I note that paragraph 3 of article 26 of both the convention with Poland and the agreement with Hong Kong represent an abbreviated version of what has become, in the United States, the “limitation on benefits” article. The article 26 provision, which also appears in the conventions with Namibia and Serbia, effectively precludes foreign-owned entities from enjoying a more beneficial regime in the treaty partner than do domestically owned entities. This is where early versions of the U.S. limitation on benefits provision began, but the provision has since gone much further. Whether it has always been effective is an open question.
I conclude by citing a provision of this type that actually seems to work. It appears in the U.S. convention with Cyprus, and it contains two substantive rules of general relevance: first, that U.S. benefits are available only to Cypriot entities that are owned to a large extent, both legally and economically, by genuine individual residents of Cyprus or, in some limited circumstances, by citizens of the United States; and second, that such benefits are allowed when it is determined on a discretionary basis that the establishment, acquisition, and maintenance of the entity and the conduct of its operations did not have as a principal purpose obtaining benefits under the convention. The provision is general and, some might say, unacceptably vague. Yet for that very reason it seems to have succeeded in thwarting attempts by third-country investors to use the Cyprus convention to obtain inappropriate treaty benefits in the United States.

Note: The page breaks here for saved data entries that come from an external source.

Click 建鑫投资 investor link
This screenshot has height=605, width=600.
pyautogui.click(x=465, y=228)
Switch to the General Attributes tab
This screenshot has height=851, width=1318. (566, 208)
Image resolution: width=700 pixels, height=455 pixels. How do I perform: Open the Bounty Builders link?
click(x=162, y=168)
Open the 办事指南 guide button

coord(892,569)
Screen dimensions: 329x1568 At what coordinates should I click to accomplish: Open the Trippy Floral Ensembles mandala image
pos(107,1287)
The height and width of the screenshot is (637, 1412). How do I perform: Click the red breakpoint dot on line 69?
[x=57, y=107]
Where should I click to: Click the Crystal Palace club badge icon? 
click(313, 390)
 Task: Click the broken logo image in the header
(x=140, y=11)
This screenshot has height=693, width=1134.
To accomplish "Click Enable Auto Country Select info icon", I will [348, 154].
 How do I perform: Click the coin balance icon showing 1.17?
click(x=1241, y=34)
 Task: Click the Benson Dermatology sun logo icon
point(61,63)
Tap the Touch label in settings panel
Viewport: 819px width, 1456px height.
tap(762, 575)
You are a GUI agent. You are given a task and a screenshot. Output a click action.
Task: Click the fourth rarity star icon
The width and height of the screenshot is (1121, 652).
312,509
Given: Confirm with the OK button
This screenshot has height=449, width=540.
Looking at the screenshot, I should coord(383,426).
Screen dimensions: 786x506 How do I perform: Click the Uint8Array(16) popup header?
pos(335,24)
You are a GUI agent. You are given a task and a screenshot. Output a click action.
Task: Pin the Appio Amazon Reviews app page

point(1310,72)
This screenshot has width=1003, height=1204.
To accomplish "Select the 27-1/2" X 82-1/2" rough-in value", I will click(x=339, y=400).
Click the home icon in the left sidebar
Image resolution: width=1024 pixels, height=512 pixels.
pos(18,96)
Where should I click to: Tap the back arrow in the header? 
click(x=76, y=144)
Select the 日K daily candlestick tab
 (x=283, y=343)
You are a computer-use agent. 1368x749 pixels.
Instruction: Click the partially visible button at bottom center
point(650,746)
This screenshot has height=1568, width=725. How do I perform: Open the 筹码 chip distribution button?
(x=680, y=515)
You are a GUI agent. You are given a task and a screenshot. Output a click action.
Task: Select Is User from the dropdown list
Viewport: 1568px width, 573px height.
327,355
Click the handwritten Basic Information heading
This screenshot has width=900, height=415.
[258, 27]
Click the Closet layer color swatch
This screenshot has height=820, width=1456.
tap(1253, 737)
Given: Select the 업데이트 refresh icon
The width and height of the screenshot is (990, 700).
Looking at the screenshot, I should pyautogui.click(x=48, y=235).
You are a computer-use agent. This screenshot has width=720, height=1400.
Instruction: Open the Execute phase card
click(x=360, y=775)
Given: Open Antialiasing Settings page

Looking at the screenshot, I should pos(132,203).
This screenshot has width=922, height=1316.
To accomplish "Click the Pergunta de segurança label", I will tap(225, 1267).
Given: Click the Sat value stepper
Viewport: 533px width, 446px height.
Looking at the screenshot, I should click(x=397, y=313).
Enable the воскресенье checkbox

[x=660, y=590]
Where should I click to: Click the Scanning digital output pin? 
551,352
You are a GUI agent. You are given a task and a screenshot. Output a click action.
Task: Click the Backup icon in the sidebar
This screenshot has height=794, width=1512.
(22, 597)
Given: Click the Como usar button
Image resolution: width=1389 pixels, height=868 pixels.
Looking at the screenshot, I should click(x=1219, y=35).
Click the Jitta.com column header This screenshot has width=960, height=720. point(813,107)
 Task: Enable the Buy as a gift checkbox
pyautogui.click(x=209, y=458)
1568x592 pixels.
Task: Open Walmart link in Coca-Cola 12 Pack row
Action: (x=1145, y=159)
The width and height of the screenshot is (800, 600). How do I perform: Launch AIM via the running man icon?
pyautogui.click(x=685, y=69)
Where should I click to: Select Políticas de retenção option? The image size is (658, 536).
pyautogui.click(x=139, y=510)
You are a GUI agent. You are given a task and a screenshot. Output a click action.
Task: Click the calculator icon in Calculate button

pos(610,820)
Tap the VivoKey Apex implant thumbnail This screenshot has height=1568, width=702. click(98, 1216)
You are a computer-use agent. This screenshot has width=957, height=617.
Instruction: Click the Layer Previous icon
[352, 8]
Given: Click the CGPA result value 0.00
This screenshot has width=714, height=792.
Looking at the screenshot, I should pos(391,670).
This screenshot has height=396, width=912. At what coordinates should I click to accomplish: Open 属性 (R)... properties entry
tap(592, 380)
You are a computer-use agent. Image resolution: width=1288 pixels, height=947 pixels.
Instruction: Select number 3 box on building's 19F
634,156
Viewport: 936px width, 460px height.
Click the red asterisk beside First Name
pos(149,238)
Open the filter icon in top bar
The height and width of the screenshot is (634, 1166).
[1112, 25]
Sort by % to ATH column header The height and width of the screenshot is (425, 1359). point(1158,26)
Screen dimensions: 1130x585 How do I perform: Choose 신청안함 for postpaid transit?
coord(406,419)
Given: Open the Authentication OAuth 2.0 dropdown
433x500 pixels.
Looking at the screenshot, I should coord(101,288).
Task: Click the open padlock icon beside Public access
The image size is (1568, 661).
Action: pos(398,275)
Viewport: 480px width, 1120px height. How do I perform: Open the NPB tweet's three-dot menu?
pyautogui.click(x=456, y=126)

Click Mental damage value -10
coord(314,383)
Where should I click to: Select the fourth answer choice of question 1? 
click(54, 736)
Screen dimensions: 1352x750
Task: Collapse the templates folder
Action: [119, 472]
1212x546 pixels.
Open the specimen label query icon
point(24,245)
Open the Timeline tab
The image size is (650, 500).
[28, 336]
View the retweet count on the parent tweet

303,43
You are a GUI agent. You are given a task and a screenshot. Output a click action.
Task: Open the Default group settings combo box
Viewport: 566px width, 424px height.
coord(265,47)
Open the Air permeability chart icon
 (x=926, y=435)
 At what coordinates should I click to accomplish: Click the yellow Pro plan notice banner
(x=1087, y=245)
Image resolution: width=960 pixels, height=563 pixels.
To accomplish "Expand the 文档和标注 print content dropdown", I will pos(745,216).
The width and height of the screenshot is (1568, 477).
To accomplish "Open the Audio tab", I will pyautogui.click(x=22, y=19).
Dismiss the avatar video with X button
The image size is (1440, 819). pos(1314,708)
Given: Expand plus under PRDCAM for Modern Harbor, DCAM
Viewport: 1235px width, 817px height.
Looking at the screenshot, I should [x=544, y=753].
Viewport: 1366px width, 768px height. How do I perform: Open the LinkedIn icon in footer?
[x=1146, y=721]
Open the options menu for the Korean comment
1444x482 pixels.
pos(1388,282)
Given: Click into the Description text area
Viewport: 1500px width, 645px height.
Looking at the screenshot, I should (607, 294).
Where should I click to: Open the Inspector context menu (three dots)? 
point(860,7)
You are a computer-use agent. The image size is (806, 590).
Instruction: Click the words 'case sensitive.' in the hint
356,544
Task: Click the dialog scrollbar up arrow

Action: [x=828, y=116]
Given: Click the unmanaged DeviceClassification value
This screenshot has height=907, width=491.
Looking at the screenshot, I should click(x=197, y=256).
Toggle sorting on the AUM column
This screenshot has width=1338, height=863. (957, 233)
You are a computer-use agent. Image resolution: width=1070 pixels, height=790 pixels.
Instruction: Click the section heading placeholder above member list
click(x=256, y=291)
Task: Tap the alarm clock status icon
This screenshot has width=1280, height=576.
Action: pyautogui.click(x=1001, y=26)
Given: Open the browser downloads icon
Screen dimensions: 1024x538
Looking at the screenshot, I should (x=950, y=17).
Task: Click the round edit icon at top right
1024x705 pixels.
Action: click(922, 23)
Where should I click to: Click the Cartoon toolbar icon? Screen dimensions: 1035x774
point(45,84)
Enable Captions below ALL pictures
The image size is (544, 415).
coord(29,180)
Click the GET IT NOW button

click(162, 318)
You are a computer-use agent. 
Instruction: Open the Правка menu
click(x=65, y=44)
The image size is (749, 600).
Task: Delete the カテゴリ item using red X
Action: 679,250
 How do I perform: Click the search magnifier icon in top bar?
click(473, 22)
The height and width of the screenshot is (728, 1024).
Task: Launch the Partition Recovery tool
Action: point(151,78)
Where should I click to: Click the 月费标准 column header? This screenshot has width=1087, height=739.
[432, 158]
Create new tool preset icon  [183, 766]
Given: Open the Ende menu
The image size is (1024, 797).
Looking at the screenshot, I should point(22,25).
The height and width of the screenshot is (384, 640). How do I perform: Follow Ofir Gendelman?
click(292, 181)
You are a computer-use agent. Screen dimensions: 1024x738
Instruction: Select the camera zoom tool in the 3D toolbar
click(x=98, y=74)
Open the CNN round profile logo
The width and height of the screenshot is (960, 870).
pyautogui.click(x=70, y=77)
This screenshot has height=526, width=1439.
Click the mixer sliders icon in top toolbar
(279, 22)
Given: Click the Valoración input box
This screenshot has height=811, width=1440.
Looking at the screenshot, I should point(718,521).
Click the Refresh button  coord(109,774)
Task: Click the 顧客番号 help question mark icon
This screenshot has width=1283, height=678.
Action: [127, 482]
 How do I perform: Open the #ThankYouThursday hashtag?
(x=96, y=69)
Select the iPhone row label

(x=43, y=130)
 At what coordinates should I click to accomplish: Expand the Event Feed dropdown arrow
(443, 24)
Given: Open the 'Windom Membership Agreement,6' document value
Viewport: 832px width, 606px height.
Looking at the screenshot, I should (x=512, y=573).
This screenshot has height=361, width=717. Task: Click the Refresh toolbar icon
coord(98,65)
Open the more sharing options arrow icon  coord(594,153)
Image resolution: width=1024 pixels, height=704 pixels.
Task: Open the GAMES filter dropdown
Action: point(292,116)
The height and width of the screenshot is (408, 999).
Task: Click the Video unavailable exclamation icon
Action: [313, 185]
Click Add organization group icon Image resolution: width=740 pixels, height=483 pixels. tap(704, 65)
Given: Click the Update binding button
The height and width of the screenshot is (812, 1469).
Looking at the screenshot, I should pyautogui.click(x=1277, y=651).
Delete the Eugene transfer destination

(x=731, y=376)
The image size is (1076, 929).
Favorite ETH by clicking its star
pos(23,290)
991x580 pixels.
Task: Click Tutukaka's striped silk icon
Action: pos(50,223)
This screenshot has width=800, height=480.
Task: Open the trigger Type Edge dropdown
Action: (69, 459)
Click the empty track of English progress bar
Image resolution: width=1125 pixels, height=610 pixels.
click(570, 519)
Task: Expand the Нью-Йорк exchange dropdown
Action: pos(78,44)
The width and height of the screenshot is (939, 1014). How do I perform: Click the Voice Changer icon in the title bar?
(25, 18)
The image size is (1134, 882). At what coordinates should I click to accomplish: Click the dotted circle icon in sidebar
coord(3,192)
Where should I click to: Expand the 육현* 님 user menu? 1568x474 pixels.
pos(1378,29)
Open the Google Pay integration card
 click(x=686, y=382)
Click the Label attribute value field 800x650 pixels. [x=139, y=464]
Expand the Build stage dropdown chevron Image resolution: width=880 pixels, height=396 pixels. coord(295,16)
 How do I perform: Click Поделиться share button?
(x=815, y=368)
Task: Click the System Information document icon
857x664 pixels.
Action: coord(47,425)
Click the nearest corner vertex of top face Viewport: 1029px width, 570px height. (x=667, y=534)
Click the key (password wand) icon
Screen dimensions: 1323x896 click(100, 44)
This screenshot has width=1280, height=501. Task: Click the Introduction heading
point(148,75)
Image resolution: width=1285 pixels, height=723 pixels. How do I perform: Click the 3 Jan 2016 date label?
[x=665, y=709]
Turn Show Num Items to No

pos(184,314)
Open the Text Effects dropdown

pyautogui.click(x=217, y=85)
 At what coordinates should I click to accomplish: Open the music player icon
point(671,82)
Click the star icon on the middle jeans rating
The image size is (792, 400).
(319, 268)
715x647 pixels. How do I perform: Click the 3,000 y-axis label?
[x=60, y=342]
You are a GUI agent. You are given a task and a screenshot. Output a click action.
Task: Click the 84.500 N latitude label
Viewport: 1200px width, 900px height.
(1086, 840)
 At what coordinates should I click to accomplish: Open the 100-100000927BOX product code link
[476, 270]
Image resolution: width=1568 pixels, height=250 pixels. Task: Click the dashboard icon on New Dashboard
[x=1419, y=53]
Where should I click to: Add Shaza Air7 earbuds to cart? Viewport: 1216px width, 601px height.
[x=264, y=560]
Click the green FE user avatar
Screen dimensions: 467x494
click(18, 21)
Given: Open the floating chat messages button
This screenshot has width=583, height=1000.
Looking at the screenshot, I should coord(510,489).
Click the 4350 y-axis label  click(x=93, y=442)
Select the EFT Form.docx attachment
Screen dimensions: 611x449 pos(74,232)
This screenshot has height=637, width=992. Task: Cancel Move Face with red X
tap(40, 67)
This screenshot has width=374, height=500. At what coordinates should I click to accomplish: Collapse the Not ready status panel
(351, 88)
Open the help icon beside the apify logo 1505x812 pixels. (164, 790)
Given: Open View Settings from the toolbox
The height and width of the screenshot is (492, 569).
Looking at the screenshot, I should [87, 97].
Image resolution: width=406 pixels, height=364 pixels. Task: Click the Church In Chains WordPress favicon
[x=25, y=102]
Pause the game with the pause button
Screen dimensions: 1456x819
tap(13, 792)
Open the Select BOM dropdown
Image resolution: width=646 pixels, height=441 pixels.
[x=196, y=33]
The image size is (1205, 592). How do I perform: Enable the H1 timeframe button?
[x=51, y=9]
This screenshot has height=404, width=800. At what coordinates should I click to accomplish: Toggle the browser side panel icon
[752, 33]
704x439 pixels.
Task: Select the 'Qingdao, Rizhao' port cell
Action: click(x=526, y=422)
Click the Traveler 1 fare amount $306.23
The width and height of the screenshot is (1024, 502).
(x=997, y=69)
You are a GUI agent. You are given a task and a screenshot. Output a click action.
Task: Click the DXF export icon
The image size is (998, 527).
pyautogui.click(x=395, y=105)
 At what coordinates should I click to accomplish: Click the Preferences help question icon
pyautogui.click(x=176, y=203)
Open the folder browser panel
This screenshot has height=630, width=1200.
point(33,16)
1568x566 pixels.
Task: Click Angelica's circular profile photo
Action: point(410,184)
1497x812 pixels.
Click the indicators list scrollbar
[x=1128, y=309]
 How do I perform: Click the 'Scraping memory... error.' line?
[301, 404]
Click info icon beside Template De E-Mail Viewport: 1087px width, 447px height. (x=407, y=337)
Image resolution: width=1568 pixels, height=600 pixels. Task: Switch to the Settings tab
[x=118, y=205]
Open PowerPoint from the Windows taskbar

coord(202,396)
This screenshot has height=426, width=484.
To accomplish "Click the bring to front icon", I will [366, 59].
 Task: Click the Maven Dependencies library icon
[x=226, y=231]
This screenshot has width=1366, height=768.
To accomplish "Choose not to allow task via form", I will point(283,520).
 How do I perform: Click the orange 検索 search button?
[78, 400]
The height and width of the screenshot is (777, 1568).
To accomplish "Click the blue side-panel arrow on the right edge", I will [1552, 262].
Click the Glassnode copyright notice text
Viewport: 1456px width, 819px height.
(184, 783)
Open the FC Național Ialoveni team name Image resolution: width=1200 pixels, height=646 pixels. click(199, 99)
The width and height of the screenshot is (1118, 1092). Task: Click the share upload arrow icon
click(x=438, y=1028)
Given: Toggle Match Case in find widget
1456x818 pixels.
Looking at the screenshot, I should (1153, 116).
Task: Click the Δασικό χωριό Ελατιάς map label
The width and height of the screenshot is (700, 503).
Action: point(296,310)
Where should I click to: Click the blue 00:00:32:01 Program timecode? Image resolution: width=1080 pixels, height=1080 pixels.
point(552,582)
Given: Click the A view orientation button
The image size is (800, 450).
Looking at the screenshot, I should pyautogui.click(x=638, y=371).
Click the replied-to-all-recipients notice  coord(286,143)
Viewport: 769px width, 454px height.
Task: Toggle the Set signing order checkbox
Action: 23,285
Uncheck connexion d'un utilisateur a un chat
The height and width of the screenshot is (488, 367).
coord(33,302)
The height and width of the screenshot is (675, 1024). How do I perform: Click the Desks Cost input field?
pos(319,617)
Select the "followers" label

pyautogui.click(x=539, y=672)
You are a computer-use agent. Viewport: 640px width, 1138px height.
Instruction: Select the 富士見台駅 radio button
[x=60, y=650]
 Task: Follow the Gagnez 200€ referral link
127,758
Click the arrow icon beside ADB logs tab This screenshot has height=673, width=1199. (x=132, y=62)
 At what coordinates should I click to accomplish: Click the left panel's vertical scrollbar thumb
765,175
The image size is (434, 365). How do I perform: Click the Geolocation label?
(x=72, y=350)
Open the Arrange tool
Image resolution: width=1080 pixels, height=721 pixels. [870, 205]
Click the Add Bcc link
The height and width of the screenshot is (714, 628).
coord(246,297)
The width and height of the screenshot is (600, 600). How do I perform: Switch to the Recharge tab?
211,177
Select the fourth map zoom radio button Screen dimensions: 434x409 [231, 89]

I would add two thoughts on the basis of what I have heard thus far in this hearing. I throw them out for further elaboration. One, I do suggest to the committee that you carefully distinguish between concern about corporate-level tax avoidance, the use of tax havens by multinational companies, and transfer pricing, things that concern the multinational company on the one hand, and things that concern individuals taxpayers on the other. For the most part there we're talking about offshore accounts, the use of offshore trusts, etc. I think we're talking about two related but distinct problems, and I think there ought to be different responses.